Like crop insurance, other tired policy elements won’t even bother to shower and shave before going back into the new law: there will be no meaningful conservation cross compliance, no program payment caps, no increases in Land Grant research funds, no needed increase in rural infrastructure spending, and no new money for beginning farmer programs.
All, either individually or collectively, could be a starting point to meaningful farm policy reform. But, no, no, no, no, and no.
We know this because, as Bill Murray finds out over and over in the 1993 movie, no is easy; it carries its own strident righteousness.
Here’s how Senate Ag Committee Chairman Pat Roberts, R-KS, recently explained why the status quo “no” of today will become the status quo “no” of tomorrow: “This is no time to be proposing revolutionary ideas with the farm bill… crop insurance is, for many, the most valuable tool in the risk management toolbox.”
Besides, he added, he “doesn’t want to make cuts in crop insurance, but rather reduce regulations that impact farmers and ranchers.”
While Chairman Roberts didn’t point to any specific regulation whose elimination would deliver more profit to farmers and ranchers, his committee colleague, Nebraska Republican Sen. Deb Fischer, did recommend the elimination of one that not only isn’t a regulation now, it won’t be in your lifetime or mine.
“Fischer said there is a movement by some activists,” reported the Columbus (NE) Telegram, “to tie more conservation programs into any kind of farm payments. These programs can, in turn, be tied into crop insurance.”
That would be very bad, she said, because “… putting an extra burden on our farmers isn’t the way to go.”
“Extra burden” is an interesting and revealing phrase for what should be at the very center of all Farm Bills: a clear public benefit—cleaner water, less soil erosion, more vibrant rural communities, and a safe, abundant food supply to name but a few—in return for the subsidies received by farmers.

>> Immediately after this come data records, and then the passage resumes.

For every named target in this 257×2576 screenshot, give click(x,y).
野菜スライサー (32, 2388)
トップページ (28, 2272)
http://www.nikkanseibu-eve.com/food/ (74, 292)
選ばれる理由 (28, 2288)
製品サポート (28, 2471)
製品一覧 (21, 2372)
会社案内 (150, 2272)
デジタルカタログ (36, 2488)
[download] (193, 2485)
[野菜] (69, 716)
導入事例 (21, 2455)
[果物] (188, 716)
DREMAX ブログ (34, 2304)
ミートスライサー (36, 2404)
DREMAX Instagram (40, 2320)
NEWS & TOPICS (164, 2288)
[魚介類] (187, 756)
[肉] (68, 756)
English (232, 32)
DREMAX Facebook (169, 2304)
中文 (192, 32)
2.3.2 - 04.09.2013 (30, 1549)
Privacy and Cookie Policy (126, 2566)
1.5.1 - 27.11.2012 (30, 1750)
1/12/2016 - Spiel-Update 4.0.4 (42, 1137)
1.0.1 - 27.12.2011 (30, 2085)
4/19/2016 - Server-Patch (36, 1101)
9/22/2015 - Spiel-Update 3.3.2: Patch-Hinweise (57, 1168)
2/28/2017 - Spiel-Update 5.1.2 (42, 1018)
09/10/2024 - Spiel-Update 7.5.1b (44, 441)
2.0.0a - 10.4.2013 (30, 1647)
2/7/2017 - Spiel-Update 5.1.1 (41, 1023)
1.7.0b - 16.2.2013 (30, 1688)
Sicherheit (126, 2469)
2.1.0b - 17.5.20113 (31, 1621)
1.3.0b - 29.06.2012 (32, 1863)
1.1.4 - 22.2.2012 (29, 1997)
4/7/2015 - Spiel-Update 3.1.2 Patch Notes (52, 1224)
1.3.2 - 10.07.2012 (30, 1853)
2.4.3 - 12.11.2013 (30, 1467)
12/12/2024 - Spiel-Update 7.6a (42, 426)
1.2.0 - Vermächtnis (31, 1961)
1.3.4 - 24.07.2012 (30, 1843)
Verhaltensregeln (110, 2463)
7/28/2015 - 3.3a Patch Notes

Accountability, after all, is how well-deserving farmers and ranchers build trust with hungry, helpful taxpayers.
But today our farm and political leaders often are so scared of their own shadow—a primary challenger, a knee-buckling White House tweet, some awful “activist” with an idea that challenges convention—that few pause to consider what change could mean for rural America’s economic and cultural future.
And yet change is what is needed to make tomorrow a new day, not another Groundhog Day again and again and again.